Collection entries:
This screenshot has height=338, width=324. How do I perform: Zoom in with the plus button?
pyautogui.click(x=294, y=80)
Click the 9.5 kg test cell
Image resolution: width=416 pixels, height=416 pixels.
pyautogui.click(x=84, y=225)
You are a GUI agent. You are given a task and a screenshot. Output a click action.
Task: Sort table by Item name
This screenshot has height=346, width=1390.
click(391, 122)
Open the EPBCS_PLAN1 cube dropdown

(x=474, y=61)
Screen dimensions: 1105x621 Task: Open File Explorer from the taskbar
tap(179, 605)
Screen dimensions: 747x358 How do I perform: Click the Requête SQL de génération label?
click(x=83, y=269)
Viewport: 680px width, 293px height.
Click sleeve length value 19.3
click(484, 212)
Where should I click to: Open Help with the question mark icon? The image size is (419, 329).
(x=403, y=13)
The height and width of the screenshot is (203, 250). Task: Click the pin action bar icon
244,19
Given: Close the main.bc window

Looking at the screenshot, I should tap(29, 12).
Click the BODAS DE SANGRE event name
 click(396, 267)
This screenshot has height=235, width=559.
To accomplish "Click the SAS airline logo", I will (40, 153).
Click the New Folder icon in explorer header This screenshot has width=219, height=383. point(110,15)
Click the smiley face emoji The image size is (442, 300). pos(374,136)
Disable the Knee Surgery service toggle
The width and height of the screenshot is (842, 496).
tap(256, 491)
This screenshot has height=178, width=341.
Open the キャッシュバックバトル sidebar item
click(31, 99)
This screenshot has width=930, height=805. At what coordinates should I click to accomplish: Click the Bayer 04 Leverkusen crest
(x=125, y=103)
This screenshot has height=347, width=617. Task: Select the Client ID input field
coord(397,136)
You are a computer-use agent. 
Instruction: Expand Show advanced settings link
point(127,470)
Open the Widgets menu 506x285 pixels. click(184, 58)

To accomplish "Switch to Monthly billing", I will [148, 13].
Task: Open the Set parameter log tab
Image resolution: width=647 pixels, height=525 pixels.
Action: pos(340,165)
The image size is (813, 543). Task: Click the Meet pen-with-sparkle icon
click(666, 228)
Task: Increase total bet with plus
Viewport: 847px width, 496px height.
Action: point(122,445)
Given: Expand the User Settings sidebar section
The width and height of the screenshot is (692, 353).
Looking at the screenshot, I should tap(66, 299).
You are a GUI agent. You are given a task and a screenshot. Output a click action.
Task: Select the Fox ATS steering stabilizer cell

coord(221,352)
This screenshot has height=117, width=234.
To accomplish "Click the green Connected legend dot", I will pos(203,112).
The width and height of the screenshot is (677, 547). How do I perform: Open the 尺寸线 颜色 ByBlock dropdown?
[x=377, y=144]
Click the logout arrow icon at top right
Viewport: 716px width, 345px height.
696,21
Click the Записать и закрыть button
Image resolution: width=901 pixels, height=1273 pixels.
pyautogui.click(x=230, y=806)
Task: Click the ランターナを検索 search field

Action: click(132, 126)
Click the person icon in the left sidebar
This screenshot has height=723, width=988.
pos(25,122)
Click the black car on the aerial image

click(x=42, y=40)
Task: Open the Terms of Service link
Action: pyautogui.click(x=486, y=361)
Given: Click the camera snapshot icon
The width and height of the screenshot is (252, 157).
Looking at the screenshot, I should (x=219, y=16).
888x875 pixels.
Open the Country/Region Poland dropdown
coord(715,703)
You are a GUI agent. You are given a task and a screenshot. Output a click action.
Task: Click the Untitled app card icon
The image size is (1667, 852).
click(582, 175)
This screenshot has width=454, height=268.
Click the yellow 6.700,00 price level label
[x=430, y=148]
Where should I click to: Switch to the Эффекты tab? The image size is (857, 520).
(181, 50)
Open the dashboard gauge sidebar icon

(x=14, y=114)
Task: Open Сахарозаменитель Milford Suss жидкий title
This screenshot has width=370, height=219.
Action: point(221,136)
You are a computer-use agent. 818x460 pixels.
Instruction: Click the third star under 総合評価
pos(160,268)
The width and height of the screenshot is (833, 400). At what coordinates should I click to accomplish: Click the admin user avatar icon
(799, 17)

YOUR ASSIGNMENT: Go through the entries above and report every line in which the word "computer" appears.

PROBLEM SOLUTION:
You are a computer-use agent. 
You are a computer-use agent. 818x460 pixels.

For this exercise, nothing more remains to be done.